Das überschwängliche Lob, mit dem Politiker aller Schattierungen Berlusconi nach seinem Ableben überschütten, zeigt, dass sie ihm für die Rehabilitierung des Faschismus dankbar sind und in dieselbe Richtung steuern. Berlusconis Aufstieg zu einem der reichsten und mächtigsten Männer Italiens ist kein individuelles Ereignis, sondern das Ergebnis grundlegender gesellschaftlicher Tendenzen, die sich nicht auf Italien beschränken.
Italiens Präsident Sergio Mattarella würdigte Berlusconi als „großen politischen Anführer, der die Geschichte unserer Republik geprägt hat“. Oppositionsführerin Elly Schlein (PD) nannte ihn einen „Hauptdarsteller der Geschichte unseres Landes“. EU-Kommissionpräsidentin Ursula von der Leyen bescheinigte ihm, er habe „Italien in einer Zeit des politischen Umbruchs geführt und seitdem sein geliebtes Land weiter geprägt“. Israels Ministerpräsident Benjamin Netanjahu äußerte sich „zutiefst betrübt“ über „Silvios“ Tod und nannte ihn einen „großen Freund Israels“. Der russische Präsident Wladimir Putin bezeichnete „Silvio“ als „teuren Menschen und echten Freund“, sein Tod sei ein „unersetzbarer Verlust und ein tiefes Unglück“.
Silvio Berlusconi wurde 1936 in Mailand als Sohn eines Angestellten geboren. Er schloss 1961 sein Jurastudium mit einem Diplom ab und jobbte als Staubsaugervertreter sowie als Sänger und Conférencier auf Kreuzfahrtschiffen. Wie der mittellose Jurist dann innerhalb von zehn Jahren zum milliardenschweren Bauunternehmer wurde, bleibt bis heute von Geheimnissen umrankt. Sicher ist, dass er Mitglied von Propaganda Due (P2) war, einem kriminellen, als Freimaurerloge getarnten antikommunistischen Netzwerk, dem hunderte ranghohe Politiker, Militärs, Geheimdienstler, Richter, Staatsanwälte, Unternehmer und Journalisten angehörten.
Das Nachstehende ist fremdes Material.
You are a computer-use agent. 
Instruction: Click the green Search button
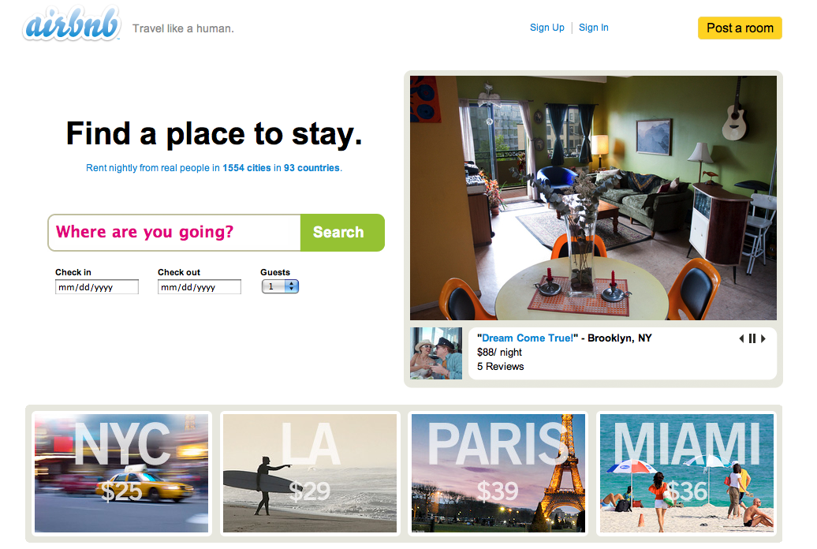coord(342,233)
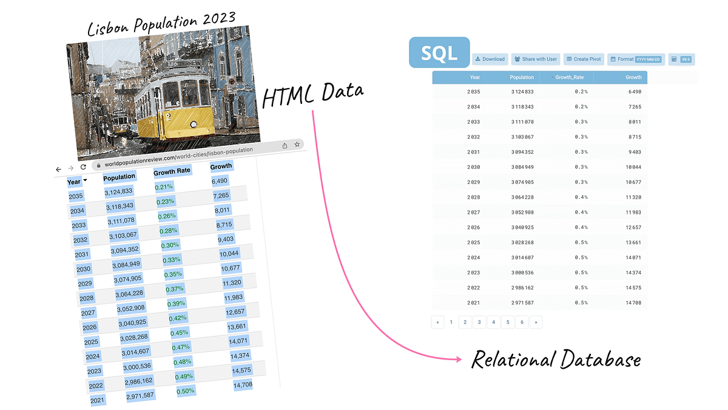
Task: Open the YYYY-MM-DD format dropdown
Action: (x=649, y=59)
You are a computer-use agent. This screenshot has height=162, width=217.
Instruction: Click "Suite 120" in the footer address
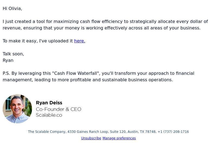[x=118, y=132]
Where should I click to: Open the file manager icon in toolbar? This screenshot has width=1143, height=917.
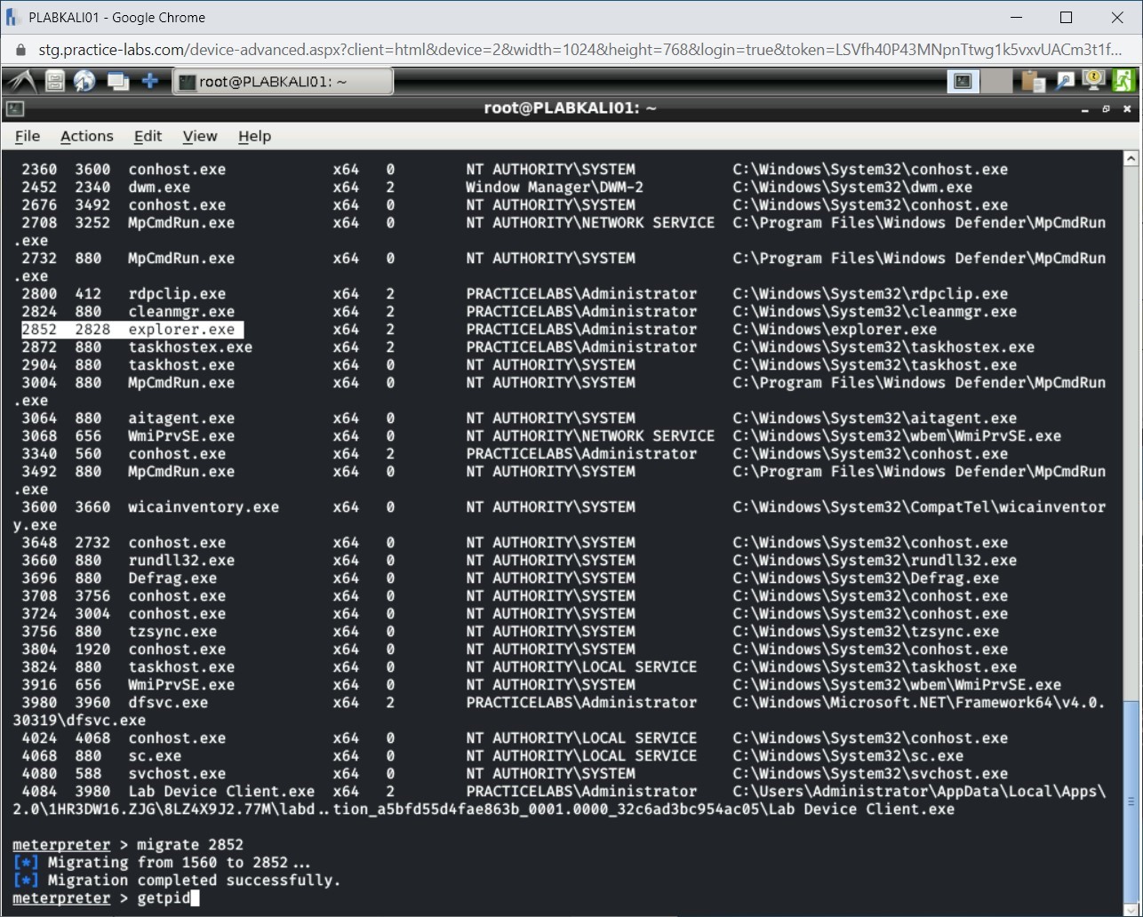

P2 war an den Terroranschlägen beteiligt, die Italien in den 1960er und 1970er Jahren erschütterten. Sie unterhielt Verbindungen zur organisierten Kriminalität und zur Nato-Untergrundarmee Gladio, die auf Sabotageakte spezialisiert war. Sie war an zahlreichen Finanzskandalen beteiligt, die für die Protagonisten manchmal tödlich endeten. Ihre Verbindungen in die höchsten Stellen von Staat und Justiz sorgten dafür, dass die Drahtzieher unbehelligt blieben.
Vieles deutet darauf hin, dass die gewaltigen Summen, mit denen Berlusconi in den 1960er Jahren in Mailand Bauprojekte mit tausenden Wohnungen hochzog, aus den dubiosen Quellen von P2 stammten. Es gibt sogar Vermutungen, dass Berlusconi anfangs lediglich ein Strohmann für P2 war.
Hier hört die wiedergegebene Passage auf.